Saturday, March 21, 2009

AIG: It's all about greed

The news this week of AIG's bonus payments is a disgrace—so I, like many others, need to sound off.  But not by losing sight of what really needs to be done.  So it's time to start writing again...

AIG wants the country to believe that it had to go forward with bonuses to employees of its failing financial products group based on two arguments. First, it couldn’t risk abrogating the contracts it had with employees, and second, it can’t risk losing these very same employees whose reckless actions led to the largest corporate loss in U.S. history.

It stretches the bounds of credulity to hear AIG talk about managing risk. This is the company that sold one half-trillion dollars of credit insurance without any thought to managing the underlying risk by maintaining adequate capital reserves, leading to a $200 billion taxpayer-funded bailout.

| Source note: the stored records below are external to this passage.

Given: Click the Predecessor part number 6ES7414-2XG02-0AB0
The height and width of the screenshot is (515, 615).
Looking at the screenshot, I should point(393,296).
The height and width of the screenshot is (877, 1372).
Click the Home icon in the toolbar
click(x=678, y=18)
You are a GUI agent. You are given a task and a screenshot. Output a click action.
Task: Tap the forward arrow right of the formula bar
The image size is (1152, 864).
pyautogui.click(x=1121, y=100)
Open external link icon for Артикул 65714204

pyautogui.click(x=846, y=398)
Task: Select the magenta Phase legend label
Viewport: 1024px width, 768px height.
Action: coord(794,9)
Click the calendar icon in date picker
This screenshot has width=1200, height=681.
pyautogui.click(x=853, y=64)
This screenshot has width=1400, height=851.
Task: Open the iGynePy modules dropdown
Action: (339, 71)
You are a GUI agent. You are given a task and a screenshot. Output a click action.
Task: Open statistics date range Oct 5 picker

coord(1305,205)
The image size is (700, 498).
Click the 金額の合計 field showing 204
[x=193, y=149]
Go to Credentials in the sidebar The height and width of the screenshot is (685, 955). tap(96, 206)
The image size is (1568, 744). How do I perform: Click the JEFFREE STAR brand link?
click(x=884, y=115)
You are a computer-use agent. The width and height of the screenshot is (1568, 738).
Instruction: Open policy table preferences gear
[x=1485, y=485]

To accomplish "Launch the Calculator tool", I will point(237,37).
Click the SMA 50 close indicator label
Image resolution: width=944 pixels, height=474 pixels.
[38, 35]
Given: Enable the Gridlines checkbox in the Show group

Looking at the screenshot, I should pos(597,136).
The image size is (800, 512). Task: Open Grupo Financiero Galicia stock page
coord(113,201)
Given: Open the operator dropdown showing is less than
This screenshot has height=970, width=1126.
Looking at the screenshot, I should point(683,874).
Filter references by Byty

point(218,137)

AIG should let more experienced risk managers determine whether abrogating employee contracts in an effort to recoup $165 million of taxpayer money is a risk worth taking. What’s entirely clear is that the issue is not really about risk, it’s about greed. How else can one explain why a company would pay millions of dollars in “retention” bonuses to employees who weren’t even retained? Or how its concerns about meeting contractual obligations didn’t also extend to the customers of the insurance it sold.

For all those free market absolutists who rail against government regulation (because it stifles economic activity), how to explain that it was AIG’s heavily regulated traditional insurance business that generated the capital and profits that were then squandered by the unregulated financial products groups?

There is a proper role for government to regulate a market that is subject to abuse, and when the abuses have externalities. When Congress is finished using the tax code as a means of punishment (a dangerous precedent), hopefully they’ll put their attention to more constructive ways of protecting our economy and taxpayers from the greed of “Wall Street”. Which unfortunately may include the need for further support of the financial institutions responsible for the current catastrophe. But while finding legitimate ways to punish those responsible, Congress shouldn’t let its populist fervor get in the way of doing what needs to be done to get our economy back on track.